大哥和束唯下去檢查車況,半晌後束唯走到後排車窗旁。
“小語,對不起,不能送你們到小區門口了,我們要等交警過來。”束唯顯然還未從追尾的事故中緩過神來,眼角也不知是不是被夜風吹紅了,語氣裡只剩抱歉:“你方不方便一個人送他回去?”

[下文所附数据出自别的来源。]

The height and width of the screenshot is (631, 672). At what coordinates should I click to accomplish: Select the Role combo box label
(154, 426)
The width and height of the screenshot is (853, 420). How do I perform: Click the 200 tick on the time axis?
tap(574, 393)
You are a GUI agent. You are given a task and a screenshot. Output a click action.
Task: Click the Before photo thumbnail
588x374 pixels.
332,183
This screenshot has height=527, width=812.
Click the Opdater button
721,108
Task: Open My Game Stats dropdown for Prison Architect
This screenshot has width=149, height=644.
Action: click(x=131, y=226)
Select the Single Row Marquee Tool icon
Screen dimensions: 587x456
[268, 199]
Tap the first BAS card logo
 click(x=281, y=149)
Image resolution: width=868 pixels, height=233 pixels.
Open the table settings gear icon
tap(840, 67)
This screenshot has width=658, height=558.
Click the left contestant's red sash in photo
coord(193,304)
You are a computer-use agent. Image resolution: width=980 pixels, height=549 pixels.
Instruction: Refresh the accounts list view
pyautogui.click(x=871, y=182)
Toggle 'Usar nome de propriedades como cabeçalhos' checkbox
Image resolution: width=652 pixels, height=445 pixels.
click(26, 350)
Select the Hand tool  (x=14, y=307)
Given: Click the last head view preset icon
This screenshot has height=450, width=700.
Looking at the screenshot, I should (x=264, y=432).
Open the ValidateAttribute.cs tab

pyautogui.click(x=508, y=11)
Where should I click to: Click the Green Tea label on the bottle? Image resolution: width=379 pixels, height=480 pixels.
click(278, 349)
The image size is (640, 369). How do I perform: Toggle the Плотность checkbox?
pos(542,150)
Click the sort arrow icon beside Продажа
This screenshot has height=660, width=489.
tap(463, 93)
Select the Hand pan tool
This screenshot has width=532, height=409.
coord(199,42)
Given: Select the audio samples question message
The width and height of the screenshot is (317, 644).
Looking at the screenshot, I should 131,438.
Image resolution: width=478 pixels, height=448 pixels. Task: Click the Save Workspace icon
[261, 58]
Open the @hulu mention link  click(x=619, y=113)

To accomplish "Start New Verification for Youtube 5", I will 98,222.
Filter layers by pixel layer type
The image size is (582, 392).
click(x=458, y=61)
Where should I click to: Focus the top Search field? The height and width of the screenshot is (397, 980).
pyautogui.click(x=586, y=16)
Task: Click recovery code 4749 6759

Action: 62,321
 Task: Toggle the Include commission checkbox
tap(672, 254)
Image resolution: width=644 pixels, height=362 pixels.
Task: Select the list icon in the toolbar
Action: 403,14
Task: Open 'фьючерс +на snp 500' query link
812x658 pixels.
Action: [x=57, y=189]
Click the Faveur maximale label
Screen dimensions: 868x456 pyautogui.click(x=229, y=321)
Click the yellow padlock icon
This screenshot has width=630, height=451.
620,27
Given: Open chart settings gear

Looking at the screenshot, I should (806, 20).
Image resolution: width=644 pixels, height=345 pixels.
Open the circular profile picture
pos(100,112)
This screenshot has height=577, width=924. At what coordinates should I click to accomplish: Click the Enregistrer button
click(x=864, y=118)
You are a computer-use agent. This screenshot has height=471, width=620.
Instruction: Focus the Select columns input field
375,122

“嗯,唯唯姐你放心,小區就在前面了,我們可以自己走回去的。”
“真的對不起,小語,今晚麻煩你了。”
“沒事的。”
束唯說完話又回到車頭前,初語看向身旁的人。
夜幕下的燈色被路旁的枝梢遮掩大半,他面孔的輪廓匿於暗處的光影下,似遠山般平靜而深雋。
那一刻,初語仿佛覺得他是清醒的。
昏暗中忽然響起一陣鈴聲,猶如碎帛,破開這霎的寧靜。
初語兀自推開車門,走入夏夜之中。
她站在路邊的樹影裡和人通話。
他在車內看她。
樹影漸深時,隱去了夜色下那些支離破碎的的過往。
他今夜是真的醉了,醉到仿佛看見世界顛倒,時光輪回。
初語在不遠處的樹影裡掛斷電話,走到車門旁,對他說:
“千禾,我們回家。”
——
最近考試周,每天都很忙,飯吃的也不多,但我還是有很努力地在存稿,每天也都有在想你們。